13. Par une décision du 30 décembre 2003, le Conseil d’État annula l’arrêt du 30 mai 2002 en raison de la composition irrégulière de la CRC chargée de se prononcer sur la fixation de la ligne de compte, au motif que le rapporteur auquel avait été confiée la vérification de la gestion de l’association du personnel concernée avait participé au délibéré de la formation de jugement. Il rejeta en revanche le moyen du requérant tiré d’un défaut d’impartialité de la Cour des comptes au motif qu’elle avait déjà évoqué et qualifié les dépenses en cause dans son rapport public :
« Considérant [les] termes de l’article 6 de la Convention (...) ; le juge des comptes, lorsqu’il prononce la gestion de fait puis fixe la ligne de compte de cette gestion de fait et met le comptable en débet, tranche, à chaque étape de cette procédure, des contestations portant sur des droits et obligations de caractère civil ; que les stipulations précitées sont, par suite, applicables à l’ensemble de la procédure ; (...)
Mais considérant qu’eu égard à la nature de la décision par laquelle la Cour des comptes fixe la ligne de compte, elle ne peut, en principe, être regardée comme ayant été préjugée par la seule insertion de mentions relatives aux mêmes dépenses à un rapport public antérieur ;
Considérant en l’espèce, que si la Cour des comptes a dans le chapitre 14 de son rapport public pour 1995 consacré à la commune de Noisy-le-Grand, mentionné et qualifié certaines dépenses de l’association du personnel (...), préjugeant en cela l’existence d’opérations de gestions de fait, ces mentions ne révèlent aucun préjugement de l’appréciation qu’il incombe à la cour de porter, une fois le périmètre de la gestion de fait définitivement fixé, au stade de la fixation de la ligne de compte de cette gestion de fait ; (...) »
14. L’affaire fut renvoyée devant la Cour des comptes.

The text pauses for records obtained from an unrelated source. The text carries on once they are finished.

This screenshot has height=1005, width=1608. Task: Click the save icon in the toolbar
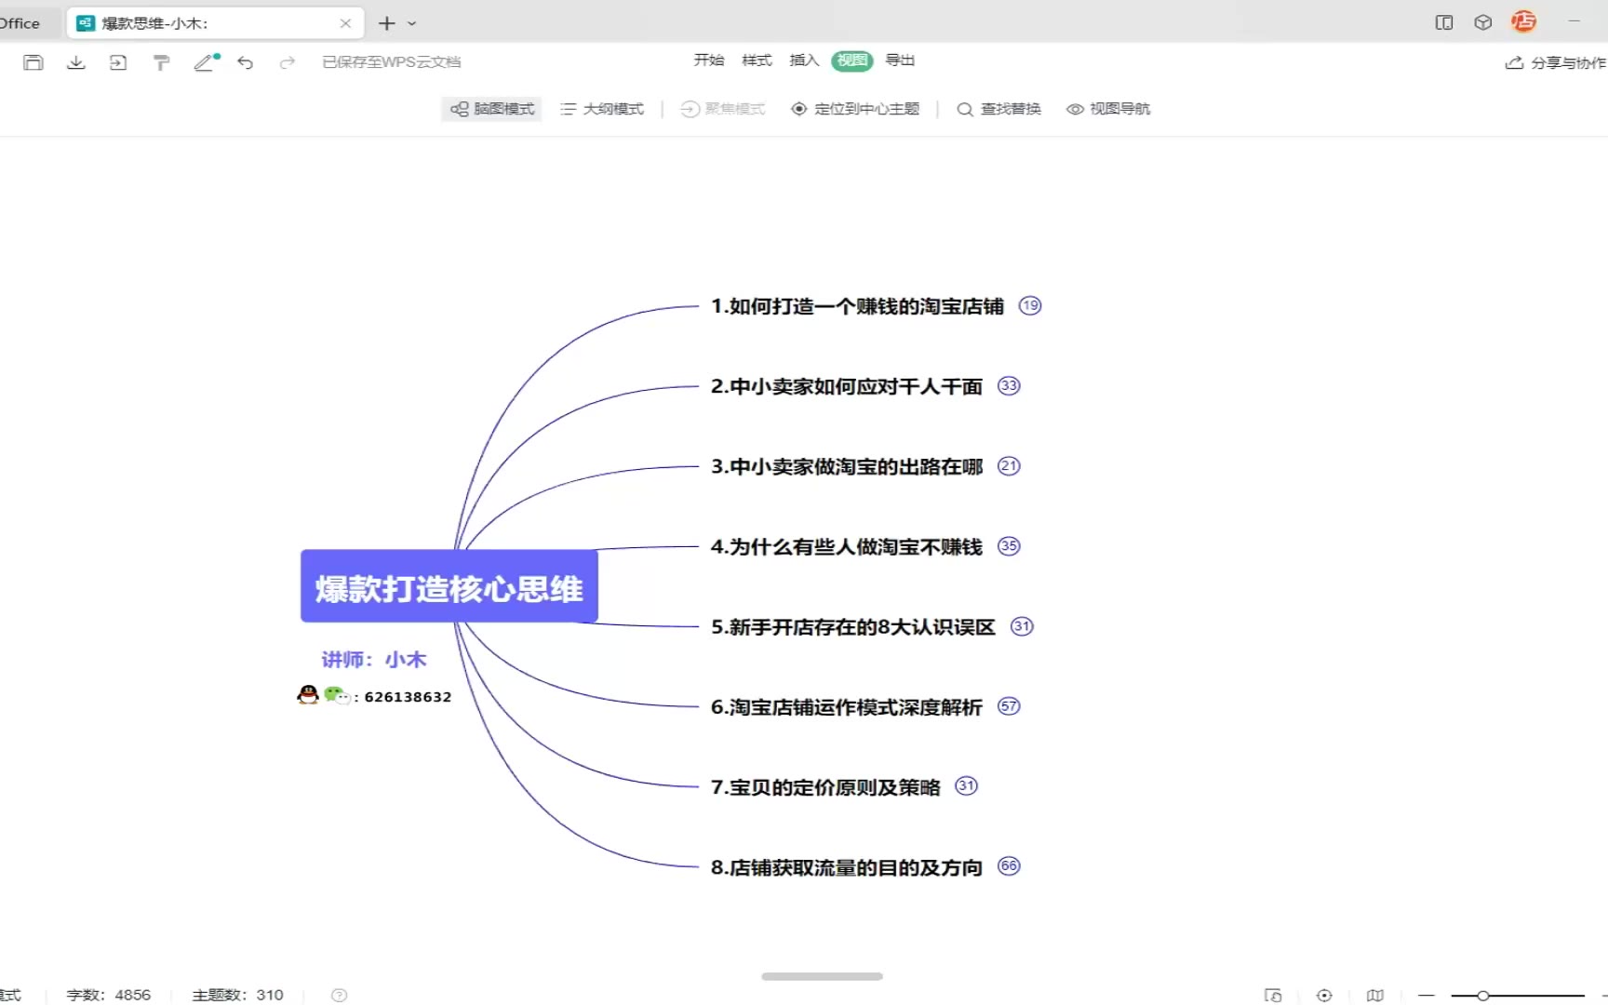34,62
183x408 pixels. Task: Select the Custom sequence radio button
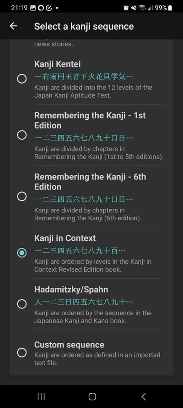[22, 352]
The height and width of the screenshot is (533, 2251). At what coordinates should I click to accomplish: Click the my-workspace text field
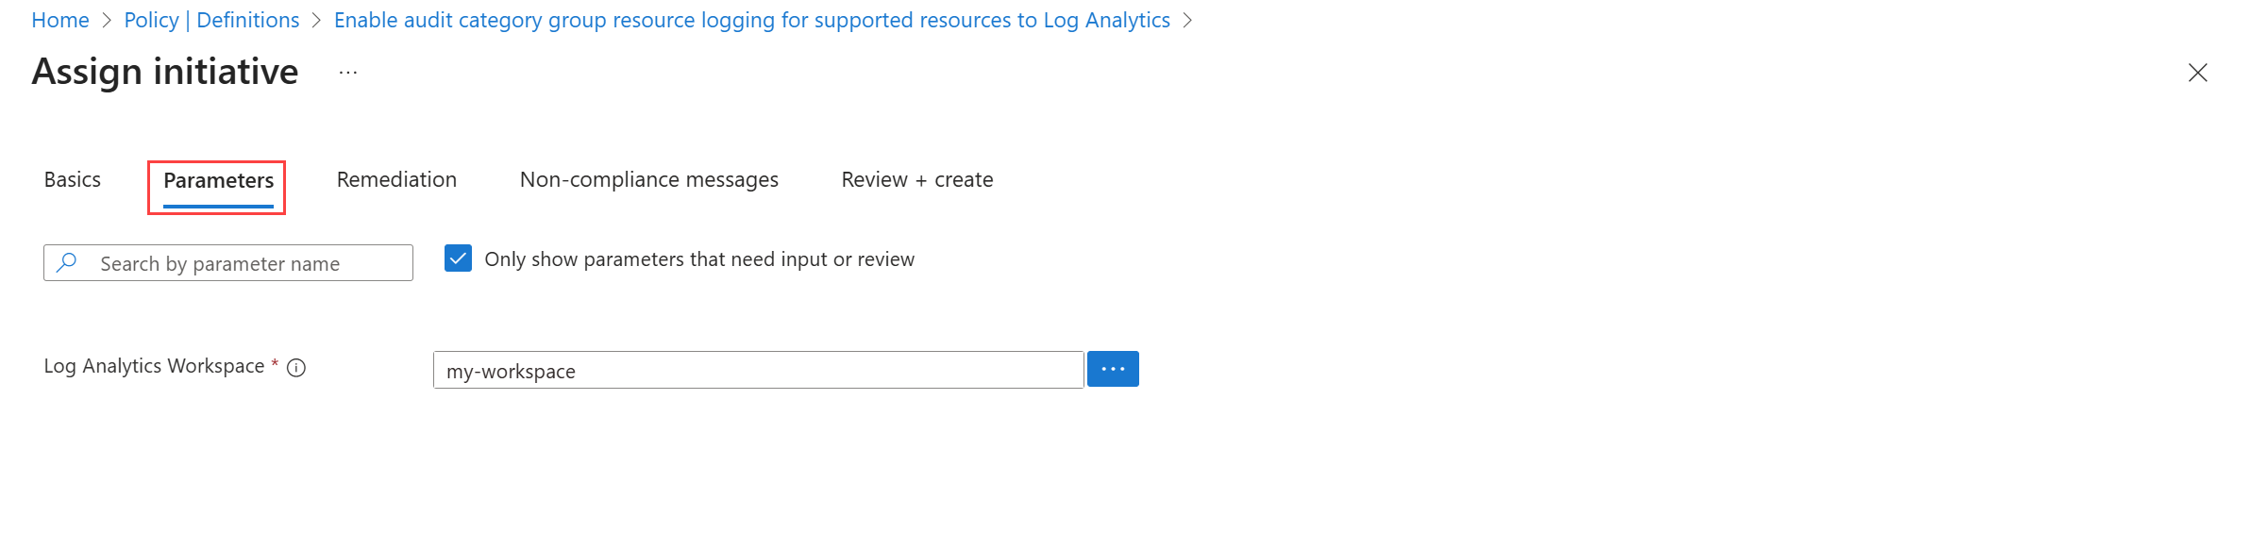click(x=758, y=370)
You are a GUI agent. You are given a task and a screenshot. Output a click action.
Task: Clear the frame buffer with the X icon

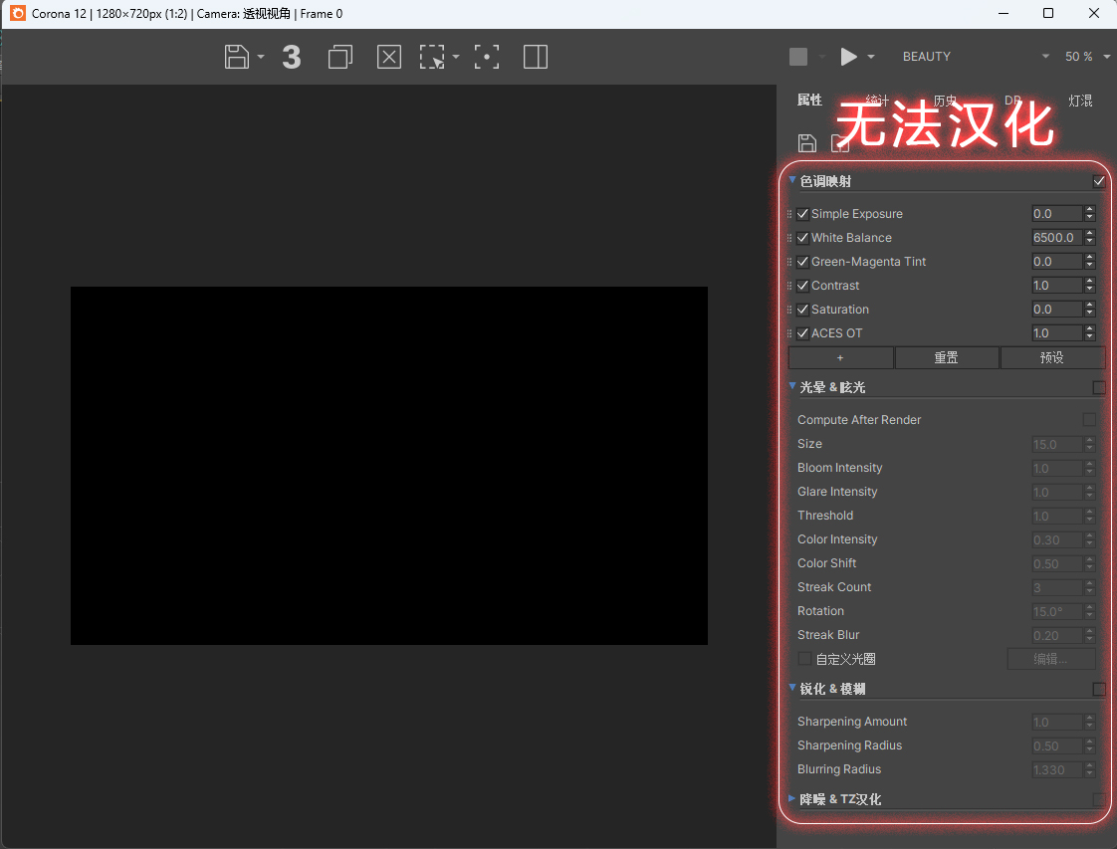(x=388, y=57)
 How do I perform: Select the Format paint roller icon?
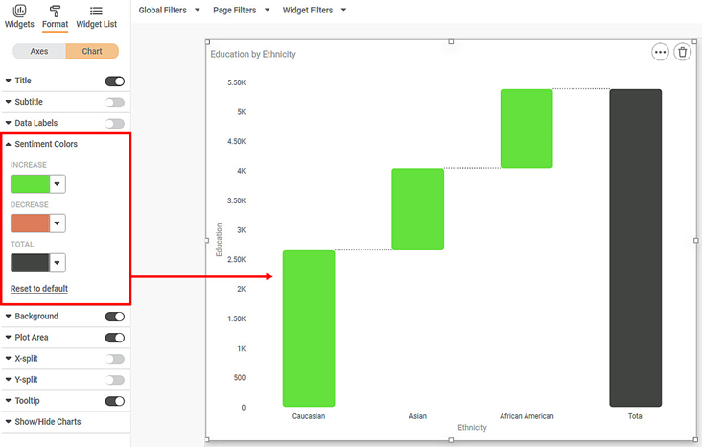55,11
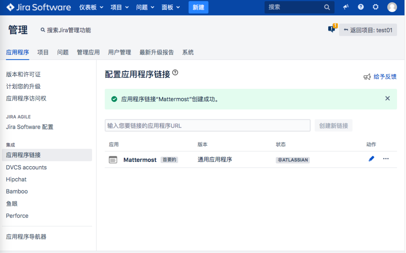Click the 新建 button to create an issue
The height and width of the screenshot is (253, 406).
(198, 7)
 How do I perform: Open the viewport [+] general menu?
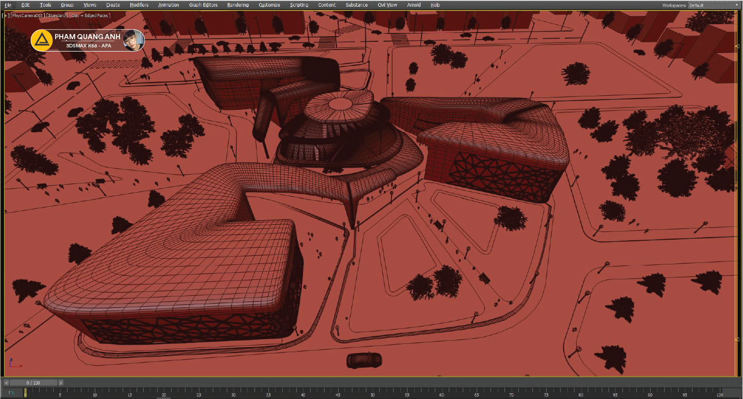[x=6, y=15]
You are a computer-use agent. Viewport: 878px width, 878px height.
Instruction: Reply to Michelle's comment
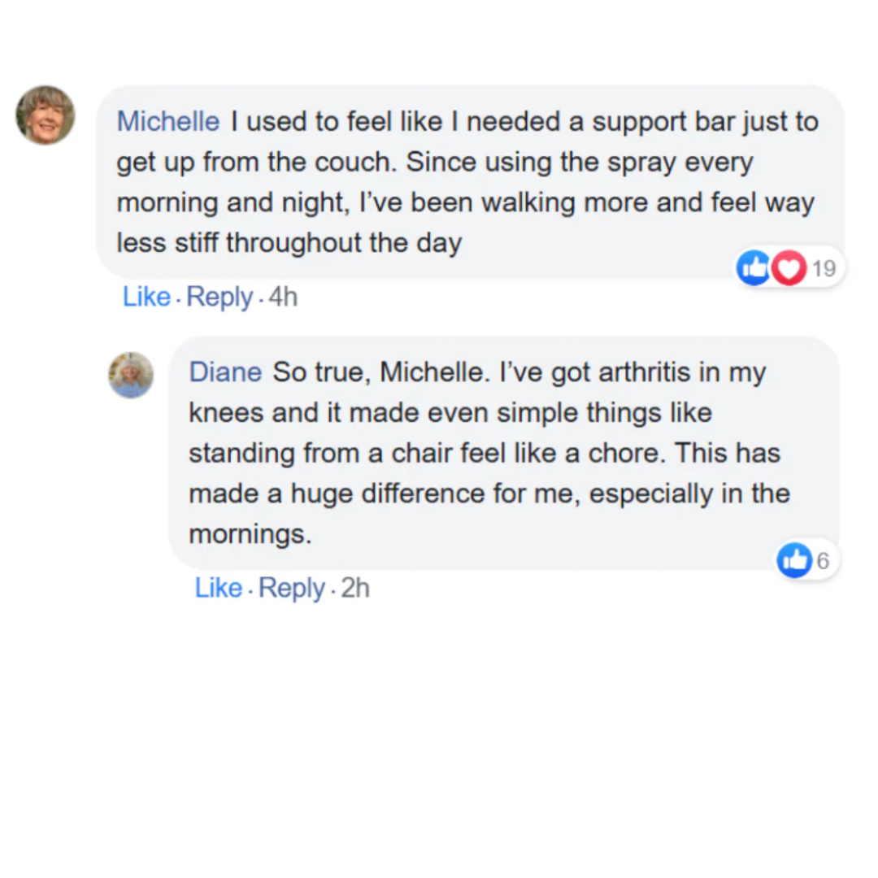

Par un premier arrêt délibéré le 12 juillet 2006, celle-ci annula les jugements provisoires du 7 avril 1998 et du 25 mai 1999 ainsi que le jugement définitif du 16 décembre 1999 de la CRC, en raison de l’irrégularité de la composition de sa formation de jugement. Par le même arrêt, la Cour des comptes décida d’évoquer l’affaire.
15. Par un second arrêt délibéré le 12 juillet 2006, la Cour des comptes, statuant provisoirement, fixa la ligne de compte de la gestion de fait et enjoignit à la maire de la commune, à l’association et au requérant, de justifier, dans les deux mois à compter de la notification de l’arrêt, du reversement dans la caisse de la commune de Noisy‑le‑Grand de la somme de 404 175,42 EUR ou de produire toutes autres justifications à décharge.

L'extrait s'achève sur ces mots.